Ketika kekuasaan tidak dapat ditaklukkan dan pembagian kekuasaan tidak dapat dicapai sebagai tujuan gerakan, pemisahan diri dan pengucilan diri diadopsi sebagai solusi. Kelemahan gerakan politik identitas adalah keinginannya untuk membentuk kelompok tersendiri, serta adanya sikap yang mengedepankan golongan atau simbol tertentu guna mendapatkan pengaruh politik.
Deputi Pengkajian Strategik, Reni Mayerni menilai politik identitas merupakan dinamika dalam demokrasi, karena ambisi politik dilembagakan ke dalam kelompok-kelompok, termasuk partai politik dan Lembaga Swadaya Masyarakat (LSM) yang terkait dengan identitas tertentu. “Kehidupan bangsa Indonesia menghadapi tantangan, salah satunya adalah merebaknya politik identitas,” ucapnya (3/3/21). , Rabu (03/3/21).
Menurut Reni, identitas yang dibawa ke dalam politik harus dilakukan secara etis dan moral, dan tidak boleh melampaui batas-batas yang dapat mengancam persatuan dan kesatuan bangsa. “Fenomena ini merupakan tantangan yang dihadapi dan perlu dicari solusinya, agar keran demokrasi yang ada dapat dipergunakan dengan sesuai koridor hukum di Indonesia,” ucap Reni.
Mereduksi politik identitas
Presiden Joko Widodo atau Jokowi mengimbau partai politik tidak menggunakan politik identitas dalam kampanye Pemilihan Umum (Pemilu) 2024. Ia meminta agar semua partai, caleg, dan calon presiden mengajukan proposal.
“Saya selalu titip jangan menggunakan politik identitas. Sekarang ini bukan lagi eranya gontok-gontokan, sekarang ini eranya adu gagasan, kontestasi program, mengadu ide,” ujar Jokowi saat menghadiri acara Rapat Koordinasi Nasional (Rakornas) Partai Bulan Bintang (PBB) di kawasan Kelapa Gading, Jakarta Utara, Rabu, (11/1/23).

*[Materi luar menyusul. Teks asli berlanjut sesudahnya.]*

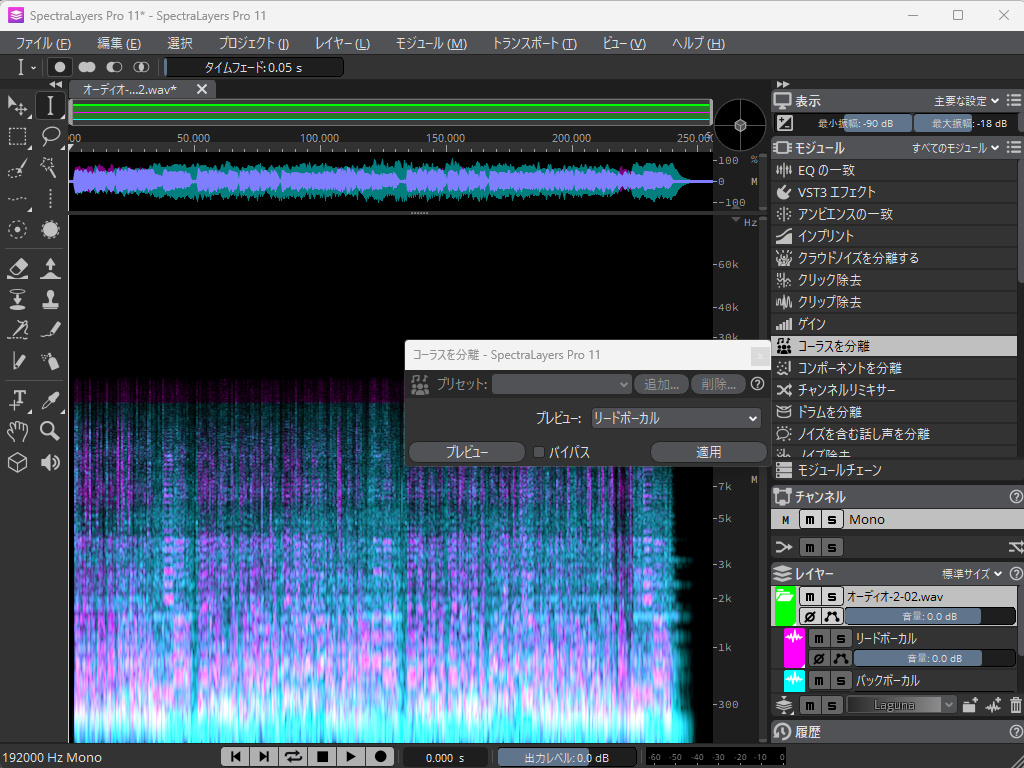
Task: Click the 適用 button
Action: [x=709, y=452]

Politik identitas, terutama identitas agama, bisa dikatakan sudah jadi bagian dari sejarah kebangsaan kita. Hal ini terjadi bukan belakangan ini saja, melainkan sejak masa-masa awal kemerdekaan. Bahkan, politik identitas adalah bagian dari sejarah nasionalisme untuk merebut kemerdekaan.

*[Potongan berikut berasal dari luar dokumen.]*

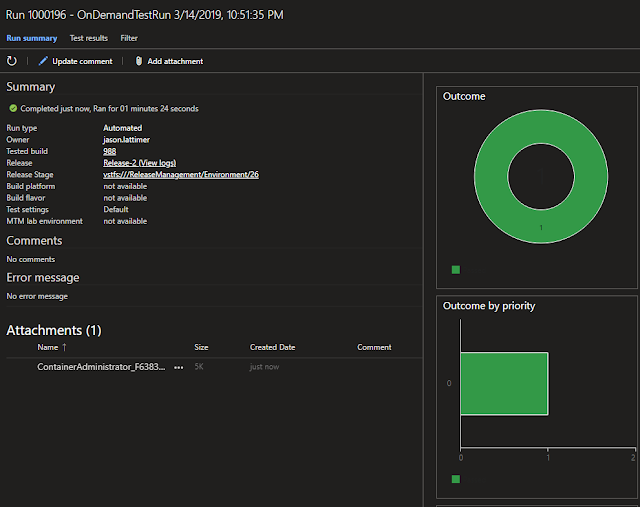Switch to the Test results tab
This screenshot has height=507, width=640.
[x=89, y=38]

Persoalan politisasi agama telah sering menjadi perdebatan dalam perumusan kebijakan pemerintah. Meski demikian, jika terkait politik identitas terkait kebijakan ini tidak terjadi keseimbangan di antara berbagai kelompok akan menimbulkan kecemburuan dan diskriminasi. Tak jarang, dalam diskursus demokrasi dewasa ini selalu minumbulkan ujaran kebencian dan penghinaan. Kebencian itu dibumbui dengan dalil agama dengan menumbuhkan perasaan terancam jika lawan politiknya memenangi pertarungan.
Maka dari itu, praktisi politik (partai) seharusnya meredam politik kebencian berbasis identitas, bukan justru menyalahgunakan kewenangan dengan cara memanfaatkan individu dan kelompok untuk menyuarakan politik identitas. Dengan kata lain, di balik itu, ada sistem cara berpikir yang membentuk, seperti politik kebencian dianggap sebagai perintah agama, selalu merasa terancam eksistensinya, atau merasa diperlakukan tidak adil.